• Instructions for the task:
Run through the records and, wherever a line holds the word "will", return that line.

Saved data entries
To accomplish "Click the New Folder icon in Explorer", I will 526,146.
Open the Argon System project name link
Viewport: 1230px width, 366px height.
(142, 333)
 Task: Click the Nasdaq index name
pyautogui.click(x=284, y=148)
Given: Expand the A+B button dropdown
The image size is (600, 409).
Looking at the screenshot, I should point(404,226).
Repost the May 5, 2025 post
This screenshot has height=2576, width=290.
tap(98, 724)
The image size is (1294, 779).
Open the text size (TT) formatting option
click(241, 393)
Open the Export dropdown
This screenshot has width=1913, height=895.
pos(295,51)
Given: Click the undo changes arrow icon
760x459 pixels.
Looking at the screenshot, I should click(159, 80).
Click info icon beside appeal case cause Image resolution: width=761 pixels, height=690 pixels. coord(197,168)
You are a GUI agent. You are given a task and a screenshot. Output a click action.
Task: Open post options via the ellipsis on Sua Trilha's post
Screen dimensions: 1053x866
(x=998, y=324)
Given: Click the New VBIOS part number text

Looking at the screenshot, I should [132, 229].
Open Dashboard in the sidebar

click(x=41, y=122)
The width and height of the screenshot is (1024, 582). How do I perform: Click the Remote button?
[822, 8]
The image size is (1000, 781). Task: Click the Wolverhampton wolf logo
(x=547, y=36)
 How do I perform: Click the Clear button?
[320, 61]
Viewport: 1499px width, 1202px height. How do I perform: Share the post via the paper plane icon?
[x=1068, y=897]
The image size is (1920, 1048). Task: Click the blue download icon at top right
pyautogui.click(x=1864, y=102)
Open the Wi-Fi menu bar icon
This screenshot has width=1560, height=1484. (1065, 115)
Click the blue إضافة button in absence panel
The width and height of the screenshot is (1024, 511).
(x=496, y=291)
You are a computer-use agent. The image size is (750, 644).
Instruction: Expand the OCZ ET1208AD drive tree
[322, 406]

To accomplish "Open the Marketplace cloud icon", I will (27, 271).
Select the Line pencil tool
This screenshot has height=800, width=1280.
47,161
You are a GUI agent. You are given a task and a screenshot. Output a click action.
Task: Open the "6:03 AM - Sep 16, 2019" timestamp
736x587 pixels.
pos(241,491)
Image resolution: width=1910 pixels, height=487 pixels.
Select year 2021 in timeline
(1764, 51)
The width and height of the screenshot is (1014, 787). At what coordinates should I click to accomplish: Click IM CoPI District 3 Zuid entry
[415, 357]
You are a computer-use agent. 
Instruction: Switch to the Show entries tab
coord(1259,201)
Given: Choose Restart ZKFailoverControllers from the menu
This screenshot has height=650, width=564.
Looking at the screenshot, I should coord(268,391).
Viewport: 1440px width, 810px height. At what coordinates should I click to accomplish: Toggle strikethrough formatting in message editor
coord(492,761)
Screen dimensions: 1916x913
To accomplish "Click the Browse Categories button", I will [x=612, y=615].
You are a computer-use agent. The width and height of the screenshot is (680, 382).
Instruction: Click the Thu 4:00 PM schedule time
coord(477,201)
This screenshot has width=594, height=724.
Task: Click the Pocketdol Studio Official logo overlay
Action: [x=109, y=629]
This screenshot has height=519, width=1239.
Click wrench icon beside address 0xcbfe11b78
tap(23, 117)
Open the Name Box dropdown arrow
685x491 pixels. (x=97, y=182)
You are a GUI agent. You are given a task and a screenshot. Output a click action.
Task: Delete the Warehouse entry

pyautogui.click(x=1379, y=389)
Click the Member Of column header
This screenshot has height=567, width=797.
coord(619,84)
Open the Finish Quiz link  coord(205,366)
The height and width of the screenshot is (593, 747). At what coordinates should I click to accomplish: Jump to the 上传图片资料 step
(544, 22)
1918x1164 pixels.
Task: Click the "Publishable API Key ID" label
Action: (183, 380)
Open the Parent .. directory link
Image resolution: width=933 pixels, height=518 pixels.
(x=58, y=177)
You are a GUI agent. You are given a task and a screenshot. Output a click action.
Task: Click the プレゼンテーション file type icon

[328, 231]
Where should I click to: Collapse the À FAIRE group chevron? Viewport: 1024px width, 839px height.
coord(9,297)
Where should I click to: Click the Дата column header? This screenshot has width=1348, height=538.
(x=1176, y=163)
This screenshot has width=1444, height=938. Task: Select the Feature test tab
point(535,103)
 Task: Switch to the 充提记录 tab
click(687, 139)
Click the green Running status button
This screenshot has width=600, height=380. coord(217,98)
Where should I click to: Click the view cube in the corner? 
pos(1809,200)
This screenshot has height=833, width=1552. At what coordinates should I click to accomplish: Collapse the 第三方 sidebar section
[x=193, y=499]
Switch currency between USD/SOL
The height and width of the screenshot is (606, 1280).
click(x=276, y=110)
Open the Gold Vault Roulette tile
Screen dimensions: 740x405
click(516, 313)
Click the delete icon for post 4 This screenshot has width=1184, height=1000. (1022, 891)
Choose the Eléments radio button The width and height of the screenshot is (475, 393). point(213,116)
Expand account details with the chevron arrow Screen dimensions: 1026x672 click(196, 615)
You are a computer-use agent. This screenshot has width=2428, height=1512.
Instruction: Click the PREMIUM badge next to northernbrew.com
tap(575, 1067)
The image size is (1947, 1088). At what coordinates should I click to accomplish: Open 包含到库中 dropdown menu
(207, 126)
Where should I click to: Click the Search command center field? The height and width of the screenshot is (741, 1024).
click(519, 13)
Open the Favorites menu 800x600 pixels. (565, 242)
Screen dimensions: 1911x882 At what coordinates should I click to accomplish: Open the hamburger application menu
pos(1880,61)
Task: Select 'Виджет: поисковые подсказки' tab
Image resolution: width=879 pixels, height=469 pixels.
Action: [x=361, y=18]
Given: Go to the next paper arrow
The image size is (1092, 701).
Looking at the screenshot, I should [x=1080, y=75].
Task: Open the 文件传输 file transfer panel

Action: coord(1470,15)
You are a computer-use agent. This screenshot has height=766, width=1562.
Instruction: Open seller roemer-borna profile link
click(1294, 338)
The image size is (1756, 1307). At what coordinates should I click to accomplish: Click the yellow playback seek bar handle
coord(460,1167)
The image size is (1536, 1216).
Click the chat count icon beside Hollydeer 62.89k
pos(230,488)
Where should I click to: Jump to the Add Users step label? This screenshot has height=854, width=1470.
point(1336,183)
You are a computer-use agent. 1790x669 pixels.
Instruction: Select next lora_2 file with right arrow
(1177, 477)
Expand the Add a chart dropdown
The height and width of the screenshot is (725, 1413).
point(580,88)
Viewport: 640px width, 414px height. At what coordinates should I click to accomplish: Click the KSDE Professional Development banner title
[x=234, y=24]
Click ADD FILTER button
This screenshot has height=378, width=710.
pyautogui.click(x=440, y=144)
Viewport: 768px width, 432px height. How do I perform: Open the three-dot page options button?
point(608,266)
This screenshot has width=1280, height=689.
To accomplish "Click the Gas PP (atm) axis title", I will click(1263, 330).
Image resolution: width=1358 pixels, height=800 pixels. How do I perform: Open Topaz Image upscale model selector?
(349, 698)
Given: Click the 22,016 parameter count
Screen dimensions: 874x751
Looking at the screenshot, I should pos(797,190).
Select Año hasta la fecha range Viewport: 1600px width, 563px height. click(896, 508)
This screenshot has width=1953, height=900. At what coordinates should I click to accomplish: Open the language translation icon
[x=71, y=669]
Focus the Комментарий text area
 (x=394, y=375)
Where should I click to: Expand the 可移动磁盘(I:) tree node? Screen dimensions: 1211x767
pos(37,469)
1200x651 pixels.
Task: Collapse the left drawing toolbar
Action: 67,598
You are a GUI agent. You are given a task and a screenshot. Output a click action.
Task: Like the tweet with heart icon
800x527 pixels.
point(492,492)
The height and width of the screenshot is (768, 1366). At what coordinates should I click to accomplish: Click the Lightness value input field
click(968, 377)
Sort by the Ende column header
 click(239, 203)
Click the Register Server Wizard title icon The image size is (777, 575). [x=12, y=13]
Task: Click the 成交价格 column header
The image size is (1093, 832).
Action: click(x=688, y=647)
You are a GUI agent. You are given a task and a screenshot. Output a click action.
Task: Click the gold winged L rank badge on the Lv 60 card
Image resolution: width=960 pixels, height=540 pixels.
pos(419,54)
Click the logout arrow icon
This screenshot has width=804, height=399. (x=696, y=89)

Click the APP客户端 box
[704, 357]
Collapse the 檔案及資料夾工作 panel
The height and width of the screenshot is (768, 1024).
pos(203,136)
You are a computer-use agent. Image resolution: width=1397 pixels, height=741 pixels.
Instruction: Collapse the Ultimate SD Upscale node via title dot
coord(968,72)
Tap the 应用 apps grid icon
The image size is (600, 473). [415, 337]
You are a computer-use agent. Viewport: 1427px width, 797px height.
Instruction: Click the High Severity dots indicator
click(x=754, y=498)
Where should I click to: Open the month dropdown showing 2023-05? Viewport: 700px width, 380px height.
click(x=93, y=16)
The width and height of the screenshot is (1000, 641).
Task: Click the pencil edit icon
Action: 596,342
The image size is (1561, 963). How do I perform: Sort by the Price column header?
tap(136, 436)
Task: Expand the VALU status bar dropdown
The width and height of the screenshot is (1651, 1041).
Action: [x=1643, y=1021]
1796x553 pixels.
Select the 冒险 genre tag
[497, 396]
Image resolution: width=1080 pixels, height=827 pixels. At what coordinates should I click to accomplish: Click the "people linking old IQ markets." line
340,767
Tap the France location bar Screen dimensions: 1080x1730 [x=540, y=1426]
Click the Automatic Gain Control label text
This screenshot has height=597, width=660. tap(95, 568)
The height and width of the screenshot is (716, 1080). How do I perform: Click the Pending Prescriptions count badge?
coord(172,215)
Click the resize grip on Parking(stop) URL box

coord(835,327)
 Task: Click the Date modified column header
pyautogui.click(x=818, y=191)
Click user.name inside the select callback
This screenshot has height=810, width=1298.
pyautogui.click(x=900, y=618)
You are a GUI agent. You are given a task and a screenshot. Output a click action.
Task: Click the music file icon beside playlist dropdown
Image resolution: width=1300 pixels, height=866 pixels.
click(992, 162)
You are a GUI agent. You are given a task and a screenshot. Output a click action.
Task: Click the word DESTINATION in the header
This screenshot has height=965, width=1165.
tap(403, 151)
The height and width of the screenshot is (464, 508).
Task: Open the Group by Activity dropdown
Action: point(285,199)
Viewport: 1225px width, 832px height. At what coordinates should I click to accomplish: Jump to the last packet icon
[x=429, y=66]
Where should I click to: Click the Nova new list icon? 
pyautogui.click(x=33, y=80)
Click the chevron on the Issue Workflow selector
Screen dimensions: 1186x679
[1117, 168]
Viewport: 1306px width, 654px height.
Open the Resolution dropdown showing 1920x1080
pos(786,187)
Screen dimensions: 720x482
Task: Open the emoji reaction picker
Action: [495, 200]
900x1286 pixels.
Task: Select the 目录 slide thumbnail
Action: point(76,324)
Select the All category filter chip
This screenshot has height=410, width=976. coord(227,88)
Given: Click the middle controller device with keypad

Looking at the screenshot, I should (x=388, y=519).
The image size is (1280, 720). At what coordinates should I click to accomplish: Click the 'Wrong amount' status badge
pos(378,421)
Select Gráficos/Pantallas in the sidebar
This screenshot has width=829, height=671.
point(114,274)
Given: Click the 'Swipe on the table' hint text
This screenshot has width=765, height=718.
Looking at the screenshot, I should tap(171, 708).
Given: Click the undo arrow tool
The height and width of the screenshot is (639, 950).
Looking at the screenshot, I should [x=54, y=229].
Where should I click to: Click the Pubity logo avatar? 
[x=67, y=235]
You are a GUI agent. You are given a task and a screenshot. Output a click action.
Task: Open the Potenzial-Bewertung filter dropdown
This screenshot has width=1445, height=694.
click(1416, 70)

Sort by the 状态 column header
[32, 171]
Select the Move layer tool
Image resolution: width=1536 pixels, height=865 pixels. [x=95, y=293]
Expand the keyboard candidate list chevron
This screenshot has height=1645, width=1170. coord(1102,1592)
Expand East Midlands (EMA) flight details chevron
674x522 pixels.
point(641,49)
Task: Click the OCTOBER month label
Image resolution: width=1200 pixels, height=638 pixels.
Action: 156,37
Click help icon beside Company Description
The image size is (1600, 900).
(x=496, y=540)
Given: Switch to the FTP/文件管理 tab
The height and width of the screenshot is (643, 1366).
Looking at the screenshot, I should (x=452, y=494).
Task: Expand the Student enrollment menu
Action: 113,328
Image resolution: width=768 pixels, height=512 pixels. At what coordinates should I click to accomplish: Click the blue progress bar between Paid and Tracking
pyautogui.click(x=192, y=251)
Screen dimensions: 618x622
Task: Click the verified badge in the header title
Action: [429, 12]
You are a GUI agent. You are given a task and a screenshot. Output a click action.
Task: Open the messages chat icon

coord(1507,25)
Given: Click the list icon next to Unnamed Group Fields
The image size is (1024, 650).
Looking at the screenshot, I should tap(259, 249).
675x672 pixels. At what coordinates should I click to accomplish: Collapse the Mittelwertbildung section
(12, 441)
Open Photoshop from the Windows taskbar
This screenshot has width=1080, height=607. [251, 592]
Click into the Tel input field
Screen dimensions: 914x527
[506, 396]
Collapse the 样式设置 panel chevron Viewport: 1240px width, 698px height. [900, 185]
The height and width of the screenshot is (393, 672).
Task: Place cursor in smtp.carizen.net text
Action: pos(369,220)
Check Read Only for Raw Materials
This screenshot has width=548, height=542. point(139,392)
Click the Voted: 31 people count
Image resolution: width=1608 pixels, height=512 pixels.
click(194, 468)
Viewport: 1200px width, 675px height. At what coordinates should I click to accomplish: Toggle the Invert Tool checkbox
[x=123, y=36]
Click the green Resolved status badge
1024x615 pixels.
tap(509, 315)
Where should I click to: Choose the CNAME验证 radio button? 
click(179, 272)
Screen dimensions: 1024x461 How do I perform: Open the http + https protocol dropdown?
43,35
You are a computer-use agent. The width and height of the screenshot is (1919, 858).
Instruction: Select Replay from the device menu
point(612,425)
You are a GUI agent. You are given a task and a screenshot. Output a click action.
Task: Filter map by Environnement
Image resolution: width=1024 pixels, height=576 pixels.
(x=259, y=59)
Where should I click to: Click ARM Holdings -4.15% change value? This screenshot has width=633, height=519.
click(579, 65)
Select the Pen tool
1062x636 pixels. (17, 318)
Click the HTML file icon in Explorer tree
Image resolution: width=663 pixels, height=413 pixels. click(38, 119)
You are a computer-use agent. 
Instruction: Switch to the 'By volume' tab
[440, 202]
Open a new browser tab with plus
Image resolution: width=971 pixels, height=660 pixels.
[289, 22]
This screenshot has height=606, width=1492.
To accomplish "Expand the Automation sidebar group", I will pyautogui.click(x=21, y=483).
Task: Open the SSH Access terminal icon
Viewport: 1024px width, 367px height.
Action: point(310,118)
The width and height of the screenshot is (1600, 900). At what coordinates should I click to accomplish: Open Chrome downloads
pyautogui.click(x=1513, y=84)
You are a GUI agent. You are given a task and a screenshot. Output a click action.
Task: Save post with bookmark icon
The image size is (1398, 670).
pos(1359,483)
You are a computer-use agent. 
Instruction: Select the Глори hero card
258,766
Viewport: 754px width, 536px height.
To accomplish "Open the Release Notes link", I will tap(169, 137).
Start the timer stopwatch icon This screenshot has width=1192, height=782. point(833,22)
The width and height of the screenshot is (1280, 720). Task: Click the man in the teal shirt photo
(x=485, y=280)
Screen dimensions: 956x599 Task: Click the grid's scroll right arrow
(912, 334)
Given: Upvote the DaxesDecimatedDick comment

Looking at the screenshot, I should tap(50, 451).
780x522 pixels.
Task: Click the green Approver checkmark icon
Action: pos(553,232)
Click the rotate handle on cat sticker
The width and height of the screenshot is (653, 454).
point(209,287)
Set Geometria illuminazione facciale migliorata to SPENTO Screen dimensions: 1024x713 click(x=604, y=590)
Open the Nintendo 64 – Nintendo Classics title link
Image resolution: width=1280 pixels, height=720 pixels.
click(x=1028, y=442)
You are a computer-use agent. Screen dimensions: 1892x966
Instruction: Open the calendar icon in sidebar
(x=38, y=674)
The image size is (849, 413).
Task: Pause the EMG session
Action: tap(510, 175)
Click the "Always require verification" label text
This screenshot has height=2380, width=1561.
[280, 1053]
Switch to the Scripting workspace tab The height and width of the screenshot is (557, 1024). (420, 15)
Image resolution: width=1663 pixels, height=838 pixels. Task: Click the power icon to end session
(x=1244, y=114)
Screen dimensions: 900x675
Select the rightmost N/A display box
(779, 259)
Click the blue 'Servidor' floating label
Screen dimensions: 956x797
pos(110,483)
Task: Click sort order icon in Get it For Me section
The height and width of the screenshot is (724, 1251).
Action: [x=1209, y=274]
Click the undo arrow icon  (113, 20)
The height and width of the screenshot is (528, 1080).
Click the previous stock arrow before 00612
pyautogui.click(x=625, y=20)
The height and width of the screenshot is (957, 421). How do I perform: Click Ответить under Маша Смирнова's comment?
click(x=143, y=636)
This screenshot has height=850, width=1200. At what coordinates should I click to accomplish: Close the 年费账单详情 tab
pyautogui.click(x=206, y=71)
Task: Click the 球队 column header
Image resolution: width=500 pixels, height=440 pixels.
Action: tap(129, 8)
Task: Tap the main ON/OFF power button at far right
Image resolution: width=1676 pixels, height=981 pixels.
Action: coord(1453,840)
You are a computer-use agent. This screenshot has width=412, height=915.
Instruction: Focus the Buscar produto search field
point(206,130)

• Output of the task:
To accomplish "Click the New Folder icon in Explorer", I will 526,146.
To accomplish "Open the Marketplace cloud icon", I will (27, 271).
To accomplish "Click the Browse Categories button", I will [x=612, y=615].
To accomplish "Click the Gas PP (atm) axis title", I will click(1263, 330).
To accomplish "Expand the Automation sidebar group", I will pyautogui.click(x=21, y=483).
To accomplish "Open the Release Notes link", I will tap(169, 137).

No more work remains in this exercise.